Hallo, hat jemand Infos wies für Deutsche in der Slowakei aussieht, also an so nem offiziellen See, zb Liptovsky mara oder Orava See?
Hab schon 2x das komplette i net durchsucht, auf deutsch und englisch. Aber da kommen nur so allgemeine Aussagen wie:   " Zum Fischen brauchen sie unbedingt einen gültigen Angelschein und eine Berechtigungskarte".
Schonmal jemand gemacht? 

-Wo gibts den Schein? Rathaus? In jedem Ort oder nur der Kreishauptstadt? 
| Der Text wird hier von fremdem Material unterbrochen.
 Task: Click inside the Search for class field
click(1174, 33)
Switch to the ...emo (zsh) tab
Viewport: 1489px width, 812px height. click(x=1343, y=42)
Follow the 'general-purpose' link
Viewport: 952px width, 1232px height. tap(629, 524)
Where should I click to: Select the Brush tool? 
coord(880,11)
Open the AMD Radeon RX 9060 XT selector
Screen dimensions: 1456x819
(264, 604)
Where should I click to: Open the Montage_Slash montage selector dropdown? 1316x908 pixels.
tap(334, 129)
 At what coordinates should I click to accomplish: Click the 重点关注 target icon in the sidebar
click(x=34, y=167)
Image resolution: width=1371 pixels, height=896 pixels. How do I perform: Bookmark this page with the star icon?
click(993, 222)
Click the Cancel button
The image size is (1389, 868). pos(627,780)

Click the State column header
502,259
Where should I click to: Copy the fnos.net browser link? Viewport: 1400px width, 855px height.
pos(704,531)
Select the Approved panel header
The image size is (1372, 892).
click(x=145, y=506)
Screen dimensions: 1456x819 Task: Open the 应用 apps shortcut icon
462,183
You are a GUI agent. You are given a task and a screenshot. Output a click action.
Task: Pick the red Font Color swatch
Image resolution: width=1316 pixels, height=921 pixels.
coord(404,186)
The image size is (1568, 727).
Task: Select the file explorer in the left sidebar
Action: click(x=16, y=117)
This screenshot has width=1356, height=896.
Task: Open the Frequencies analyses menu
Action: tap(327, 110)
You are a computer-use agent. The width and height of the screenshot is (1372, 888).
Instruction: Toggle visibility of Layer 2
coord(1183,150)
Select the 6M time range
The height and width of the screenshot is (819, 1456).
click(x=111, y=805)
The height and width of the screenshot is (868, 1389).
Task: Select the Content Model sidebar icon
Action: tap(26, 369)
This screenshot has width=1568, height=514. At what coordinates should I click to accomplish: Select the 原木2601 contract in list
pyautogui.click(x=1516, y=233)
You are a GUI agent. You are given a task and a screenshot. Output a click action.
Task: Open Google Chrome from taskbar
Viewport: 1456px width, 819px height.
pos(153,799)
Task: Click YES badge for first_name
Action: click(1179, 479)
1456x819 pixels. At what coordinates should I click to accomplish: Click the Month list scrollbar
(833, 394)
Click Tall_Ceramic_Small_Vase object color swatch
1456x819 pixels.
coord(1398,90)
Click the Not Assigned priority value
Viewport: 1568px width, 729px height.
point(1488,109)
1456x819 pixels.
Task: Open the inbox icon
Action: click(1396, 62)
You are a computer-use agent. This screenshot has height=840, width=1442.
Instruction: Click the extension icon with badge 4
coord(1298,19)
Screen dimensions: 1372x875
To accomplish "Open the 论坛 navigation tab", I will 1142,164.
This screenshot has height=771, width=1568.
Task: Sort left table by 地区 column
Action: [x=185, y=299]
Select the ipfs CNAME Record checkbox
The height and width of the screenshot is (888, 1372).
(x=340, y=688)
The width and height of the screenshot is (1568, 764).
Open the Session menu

- Wo die Karte? Angelladen, Tanke,..?
- Was kostet der Schein(braucht man ein Bild?), was ne Tages bzw Wochenkarte? 

Hab mal was von 17(Tag) und 70 die Woche in nem älteren englischen Bericht gelesen..
Würde mich über sinnvolle Antworten freuen!
Cheers


----------



## Leech (5. Juni 2018)

*AW: Angelschein + Angelkarte in der Slowakei für Ausländer?*

Habe ein wenig gewühlt in einer älteren Linksammlung:


https://tatrasflyfishing.wordpress.com/licenses/


----------



## chef (5. Juni 2018)

*AW: Angelschein + Angelkarte in der Slowakei für Ausländer?*

Cool, Danke. Das ist ja schon mal was.
THX


----------



## Leech (5. Juni 2018)

*AW: Angelschein + Angelkarte in der Slowakei für Ausländer?*



chef schrieb:


> Cool, Danke. Das ist ja schon mal was.
> THX



Passt schon. :m


----------